● TASK ITEM
Every line below from the one containing "Modifica consensi (208, 2539)" through the one containing "Personalizza (112, 1324)" must be transcribed exactly. Omit all lines outside that stretch.

⁂

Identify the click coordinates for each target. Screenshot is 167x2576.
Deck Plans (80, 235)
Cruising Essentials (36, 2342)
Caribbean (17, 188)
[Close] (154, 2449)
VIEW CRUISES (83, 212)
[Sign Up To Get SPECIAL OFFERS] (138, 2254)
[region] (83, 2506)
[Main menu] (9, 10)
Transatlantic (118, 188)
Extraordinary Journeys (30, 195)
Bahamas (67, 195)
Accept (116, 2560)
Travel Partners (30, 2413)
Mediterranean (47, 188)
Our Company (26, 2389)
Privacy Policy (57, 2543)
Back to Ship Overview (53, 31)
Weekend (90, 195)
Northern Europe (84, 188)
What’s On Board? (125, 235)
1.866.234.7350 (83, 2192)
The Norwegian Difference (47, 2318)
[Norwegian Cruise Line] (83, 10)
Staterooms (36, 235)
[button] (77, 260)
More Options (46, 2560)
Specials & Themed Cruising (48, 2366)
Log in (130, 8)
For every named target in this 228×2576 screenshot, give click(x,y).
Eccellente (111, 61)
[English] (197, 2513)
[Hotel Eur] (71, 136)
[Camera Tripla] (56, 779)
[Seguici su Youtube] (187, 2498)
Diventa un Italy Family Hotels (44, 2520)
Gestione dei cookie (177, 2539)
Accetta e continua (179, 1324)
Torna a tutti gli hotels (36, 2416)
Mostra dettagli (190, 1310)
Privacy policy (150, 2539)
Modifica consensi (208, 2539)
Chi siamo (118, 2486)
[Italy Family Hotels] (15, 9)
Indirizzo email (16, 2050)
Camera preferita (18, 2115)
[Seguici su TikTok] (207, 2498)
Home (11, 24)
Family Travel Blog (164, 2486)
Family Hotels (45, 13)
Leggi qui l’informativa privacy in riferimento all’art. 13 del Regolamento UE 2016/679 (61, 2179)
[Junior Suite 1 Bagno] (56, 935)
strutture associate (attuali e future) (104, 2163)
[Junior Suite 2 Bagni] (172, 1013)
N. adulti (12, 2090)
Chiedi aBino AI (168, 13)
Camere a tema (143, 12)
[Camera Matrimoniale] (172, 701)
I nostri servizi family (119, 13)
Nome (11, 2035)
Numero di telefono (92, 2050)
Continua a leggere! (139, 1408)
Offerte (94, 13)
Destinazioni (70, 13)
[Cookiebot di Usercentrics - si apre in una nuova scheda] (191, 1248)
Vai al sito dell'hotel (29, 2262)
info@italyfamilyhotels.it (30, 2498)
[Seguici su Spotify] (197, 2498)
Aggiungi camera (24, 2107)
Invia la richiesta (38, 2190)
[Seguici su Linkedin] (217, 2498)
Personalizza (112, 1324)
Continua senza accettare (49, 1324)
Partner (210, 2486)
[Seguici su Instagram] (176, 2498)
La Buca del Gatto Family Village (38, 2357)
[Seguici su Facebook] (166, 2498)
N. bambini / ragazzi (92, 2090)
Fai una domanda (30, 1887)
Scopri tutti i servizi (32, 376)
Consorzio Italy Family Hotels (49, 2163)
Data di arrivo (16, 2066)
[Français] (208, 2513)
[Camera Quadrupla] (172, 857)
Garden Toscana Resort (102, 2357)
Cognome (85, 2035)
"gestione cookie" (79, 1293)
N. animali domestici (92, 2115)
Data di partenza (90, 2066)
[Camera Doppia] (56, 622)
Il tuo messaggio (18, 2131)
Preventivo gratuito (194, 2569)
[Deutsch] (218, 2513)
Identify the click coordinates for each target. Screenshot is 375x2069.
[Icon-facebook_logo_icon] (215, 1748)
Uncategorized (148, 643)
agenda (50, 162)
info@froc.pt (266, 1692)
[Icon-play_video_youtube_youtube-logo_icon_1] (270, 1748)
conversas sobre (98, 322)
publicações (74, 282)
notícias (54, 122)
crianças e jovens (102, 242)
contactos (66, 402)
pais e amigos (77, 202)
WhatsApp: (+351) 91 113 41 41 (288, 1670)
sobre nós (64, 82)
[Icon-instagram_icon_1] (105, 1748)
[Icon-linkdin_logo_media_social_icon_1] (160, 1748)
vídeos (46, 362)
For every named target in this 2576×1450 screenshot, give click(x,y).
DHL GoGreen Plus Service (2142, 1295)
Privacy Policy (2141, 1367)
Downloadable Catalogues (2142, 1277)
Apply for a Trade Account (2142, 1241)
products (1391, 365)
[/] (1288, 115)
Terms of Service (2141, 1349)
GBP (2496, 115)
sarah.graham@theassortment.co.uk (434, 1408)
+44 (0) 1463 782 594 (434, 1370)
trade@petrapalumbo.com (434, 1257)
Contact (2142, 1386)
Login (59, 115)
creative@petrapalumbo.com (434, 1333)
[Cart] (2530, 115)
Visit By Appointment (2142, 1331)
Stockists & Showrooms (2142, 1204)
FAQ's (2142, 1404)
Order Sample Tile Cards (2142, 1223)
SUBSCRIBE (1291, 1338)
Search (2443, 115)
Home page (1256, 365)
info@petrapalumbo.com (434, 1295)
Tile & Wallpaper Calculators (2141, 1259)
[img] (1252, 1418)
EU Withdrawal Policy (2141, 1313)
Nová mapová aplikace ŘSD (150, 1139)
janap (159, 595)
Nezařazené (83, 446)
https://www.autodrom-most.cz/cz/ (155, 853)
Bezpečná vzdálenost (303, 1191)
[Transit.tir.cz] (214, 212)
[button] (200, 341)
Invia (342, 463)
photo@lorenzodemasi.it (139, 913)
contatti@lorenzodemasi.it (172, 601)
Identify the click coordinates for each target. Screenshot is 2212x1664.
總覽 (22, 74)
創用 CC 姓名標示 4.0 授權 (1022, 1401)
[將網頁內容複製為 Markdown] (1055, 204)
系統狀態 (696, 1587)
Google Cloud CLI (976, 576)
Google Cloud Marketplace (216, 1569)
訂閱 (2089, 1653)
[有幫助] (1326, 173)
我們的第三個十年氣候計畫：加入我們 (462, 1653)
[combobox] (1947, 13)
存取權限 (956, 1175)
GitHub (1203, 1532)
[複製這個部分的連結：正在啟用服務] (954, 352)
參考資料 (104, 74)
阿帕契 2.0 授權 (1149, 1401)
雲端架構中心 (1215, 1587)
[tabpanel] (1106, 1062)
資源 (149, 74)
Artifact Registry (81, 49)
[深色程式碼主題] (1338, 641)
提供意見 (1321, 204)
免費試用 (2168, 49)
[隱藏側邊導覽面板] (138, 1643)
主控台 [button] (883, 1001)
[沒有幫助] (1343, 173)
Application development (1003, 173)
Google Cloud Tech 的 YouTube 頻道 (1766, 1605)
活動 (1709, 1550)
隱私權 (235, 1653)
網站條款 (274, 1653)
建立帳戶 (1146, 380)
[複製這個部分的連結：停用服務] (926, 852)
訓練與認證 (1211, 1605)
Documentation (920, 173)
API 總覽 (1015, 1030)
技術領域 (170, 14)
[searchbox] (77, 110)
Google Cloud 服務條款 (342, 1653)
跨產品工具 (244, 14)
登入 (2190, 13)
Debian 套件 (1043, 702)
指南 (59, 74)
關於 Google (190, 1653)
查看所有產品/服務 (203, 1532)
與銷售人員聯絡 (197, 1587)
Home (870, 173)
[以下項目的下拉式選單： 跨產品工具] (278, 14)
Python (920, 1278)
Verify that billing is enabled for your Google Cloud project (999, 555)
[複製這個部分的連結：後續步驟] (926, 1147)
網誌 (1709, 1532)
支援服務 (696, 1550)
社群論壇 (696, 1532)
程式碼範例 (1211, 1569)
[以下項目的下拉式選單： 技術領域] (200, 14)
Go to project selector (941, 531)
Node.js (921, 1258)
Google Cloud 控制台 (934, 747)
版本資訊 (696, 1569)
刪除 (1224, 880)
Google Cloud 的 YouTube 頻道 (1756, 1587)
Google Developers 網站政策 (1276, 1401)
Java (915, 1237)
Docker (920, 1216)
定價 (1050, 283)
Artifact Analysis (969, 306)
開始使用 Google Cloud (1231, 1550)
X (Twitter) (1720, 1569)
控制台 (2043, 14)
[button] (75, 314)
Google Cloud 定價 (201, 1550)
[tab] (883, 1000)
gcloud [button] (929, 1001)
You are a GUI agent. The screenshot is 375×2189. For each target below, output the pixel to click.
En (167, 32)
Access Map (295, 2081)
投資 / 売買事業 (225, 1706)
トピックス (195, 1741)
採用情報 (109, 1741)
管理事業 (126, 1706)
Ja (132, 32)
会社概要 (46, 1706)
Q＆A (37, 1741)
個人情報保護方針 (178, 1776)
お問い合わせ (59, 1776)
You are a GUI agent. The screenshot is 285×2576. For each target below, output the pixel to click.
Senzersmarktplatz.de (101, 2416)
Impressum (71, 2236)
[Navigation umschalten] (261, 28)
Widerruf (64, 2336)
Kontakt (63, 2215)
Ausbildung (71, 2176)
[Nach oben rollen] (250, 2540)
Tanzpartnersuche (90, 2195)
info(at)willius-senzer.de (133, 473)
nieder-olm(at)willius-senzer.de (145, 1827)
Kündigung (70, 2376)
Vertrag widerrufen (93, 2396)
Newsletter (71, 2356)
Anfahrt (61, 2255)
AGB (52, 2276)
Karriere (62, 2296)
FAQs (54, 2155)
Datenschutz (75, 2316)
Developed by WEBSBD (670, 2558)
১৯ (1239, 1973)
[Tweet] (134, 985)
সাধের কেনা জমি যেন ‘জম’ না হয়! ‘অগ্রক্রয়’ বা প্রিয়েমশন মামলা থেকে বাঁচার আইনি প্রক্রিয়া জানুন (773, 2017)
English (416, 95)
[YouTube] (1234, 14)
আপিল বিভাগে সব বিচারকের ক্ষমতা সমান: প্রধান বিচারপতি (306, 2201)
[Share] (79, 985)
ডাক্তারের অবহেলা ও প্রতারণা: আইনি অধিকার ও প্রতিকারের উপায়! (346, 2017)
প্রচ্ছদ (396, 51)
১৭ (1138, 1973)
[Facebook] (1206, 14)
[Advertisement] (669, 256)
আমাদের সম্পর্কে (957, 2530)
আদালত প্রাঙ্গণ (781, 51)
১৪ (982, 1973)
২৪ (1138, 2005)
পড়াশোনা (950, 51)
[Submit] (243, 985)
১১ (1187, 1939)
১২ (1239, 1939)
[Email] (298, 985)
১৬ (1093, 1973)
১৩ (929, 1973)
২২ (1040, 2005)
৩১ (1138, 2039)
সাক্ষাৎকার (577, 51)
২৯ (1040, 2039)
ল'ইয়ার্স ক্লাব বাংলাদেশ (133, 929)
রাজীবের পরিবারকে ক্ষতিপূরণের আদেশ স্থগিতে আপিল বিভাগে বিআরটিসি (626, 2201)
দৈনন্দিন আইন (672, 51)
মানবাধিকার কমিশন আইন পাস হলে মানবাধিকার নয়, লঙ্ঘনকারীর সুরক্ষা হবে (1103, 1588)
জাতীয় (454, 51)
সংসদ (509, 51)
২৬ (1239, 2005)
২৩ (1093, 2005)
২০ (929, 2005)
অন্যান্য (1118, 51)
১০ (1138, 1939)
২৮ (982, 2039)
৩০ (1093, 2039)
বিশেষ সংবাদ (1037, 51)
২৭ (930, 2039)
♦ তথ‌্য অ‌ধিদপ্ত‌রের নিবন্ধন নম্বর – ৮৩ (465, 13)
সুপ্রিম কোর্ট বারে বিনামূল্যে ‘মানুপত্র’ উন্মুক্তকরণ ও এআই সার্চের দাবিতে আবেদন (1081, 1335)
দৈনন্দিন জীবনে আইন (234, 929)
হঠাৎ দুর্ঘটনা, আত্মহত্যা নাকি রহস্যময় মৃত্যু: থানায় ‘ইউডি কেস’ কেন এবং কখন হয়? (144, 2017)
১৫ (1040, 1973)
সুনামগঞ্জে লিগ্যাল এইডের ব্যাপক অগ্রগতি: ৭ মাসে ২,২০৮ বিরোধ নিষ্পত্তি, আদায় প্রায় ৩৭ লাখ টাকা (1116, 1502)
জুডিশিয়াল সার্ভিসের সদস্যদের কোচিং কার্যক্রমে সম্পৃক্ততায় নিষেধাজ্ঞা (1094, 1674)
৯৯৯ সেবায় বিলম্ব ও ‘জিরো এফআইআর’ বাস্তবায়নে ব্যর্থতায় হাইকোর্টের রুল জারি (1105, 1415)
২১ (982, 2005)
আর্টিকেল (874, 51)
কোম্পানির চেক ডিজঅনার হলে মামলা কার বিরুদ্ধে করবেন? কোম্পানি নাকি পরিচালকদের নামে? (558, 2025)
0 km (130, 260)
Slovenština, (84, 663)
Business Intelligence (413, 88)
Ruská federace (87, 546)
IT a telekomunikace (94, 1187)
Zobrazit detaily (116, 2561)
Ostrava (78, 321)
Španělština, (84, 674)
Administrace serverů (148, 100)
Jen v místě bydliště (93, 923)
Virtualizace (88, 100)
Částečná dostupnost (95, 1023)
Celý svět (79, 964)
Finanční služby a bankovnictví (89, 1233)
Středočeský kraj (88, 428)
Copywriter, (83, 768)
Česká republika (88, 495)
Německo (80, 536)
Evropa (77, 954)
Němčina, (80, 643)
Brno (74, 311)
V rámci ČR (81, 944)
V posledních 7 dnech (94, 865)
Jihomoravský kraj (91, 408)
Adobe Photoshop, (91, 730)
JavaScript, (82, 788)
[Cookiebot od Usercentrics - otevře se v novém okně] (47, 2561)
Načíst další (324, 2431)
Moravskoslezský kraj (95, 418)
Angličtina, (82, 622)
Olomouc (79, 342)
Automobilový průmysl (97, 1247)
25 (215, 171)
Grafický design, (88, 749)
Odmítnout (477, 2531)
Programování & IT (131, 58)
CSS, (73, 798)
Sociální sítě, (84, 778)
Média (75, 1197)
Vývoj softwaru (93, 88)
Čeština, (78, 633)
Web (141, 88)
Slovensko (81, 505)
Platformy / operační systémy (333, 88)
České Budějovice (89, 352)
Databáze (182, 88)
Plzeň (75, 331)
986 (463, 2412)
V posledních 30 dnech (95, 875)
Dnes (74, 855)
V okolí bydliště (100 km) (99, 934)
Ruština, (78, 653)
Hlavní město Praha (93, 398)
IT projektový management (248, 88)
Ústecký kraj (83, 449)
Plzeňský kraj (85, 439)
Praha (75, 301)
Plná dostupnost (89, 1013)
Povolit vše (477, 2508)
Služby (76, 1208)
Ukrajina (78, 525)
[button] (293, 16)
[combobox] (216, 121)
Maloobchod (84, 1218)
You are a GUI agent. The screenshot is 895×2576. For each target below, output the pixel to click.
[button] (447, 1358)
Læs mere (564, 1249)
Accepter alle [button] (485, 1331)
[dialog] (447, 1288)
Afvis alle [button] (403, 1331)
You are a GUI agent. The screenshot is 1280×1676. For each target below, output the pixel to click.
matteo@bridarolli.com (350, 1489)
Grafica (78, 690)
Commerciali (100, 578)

⁂

● RESPONSE FOR THIS EXERCISE
Modifica consensi (208, 2539)
Chi siamo (118, 2486)
[Italy Family Hotels] (15, 9)
Indirizzo email (16, 2050)
Camera preferita (18, 2115)
[Seguici su TikTok] (207, 2498)
Home (11, 24)
Family Travel Blog (164, 2486)
Family Hotels (45, 13)
Leggi qui l’informativa privacy in riferimento all’art. 13 del Regolamento UE 2016/679 (61, 2179)
[Junior Suite 1 Bagno] (56, 935)
strutture associate (attuali e future) (104, 2163)
[Junior Suite 2 Bagni] (172, 1013)
N. adulti (12, 2090)
Chiedi aBino AI (168, 13)
Camere a tema (143, 12)
[Camera Matrimoniale] (172, 701)
I nostri servizi family (119, 13)
Nome (11, 2035)
Numero di telefono (92, 2050)
Continua a leggere! (139, 1408)
Offerte (94, 13)
Destinazioni (70, 13)
[Cookiebot di Usercentrics - si apre in una nuova scheda] (191, 1248)
Vai al sito dell'hotel (29, 2262)
info@italyfamilyhotels.it (30, 2498)
[Seguici su Spotify] (197, 2498)
Aggiungi camera (24, 2107)
Invia la richiesta (38, 2190)
[Seguici su Linkedin] (217, 2498)
Personalizza (112, 1324)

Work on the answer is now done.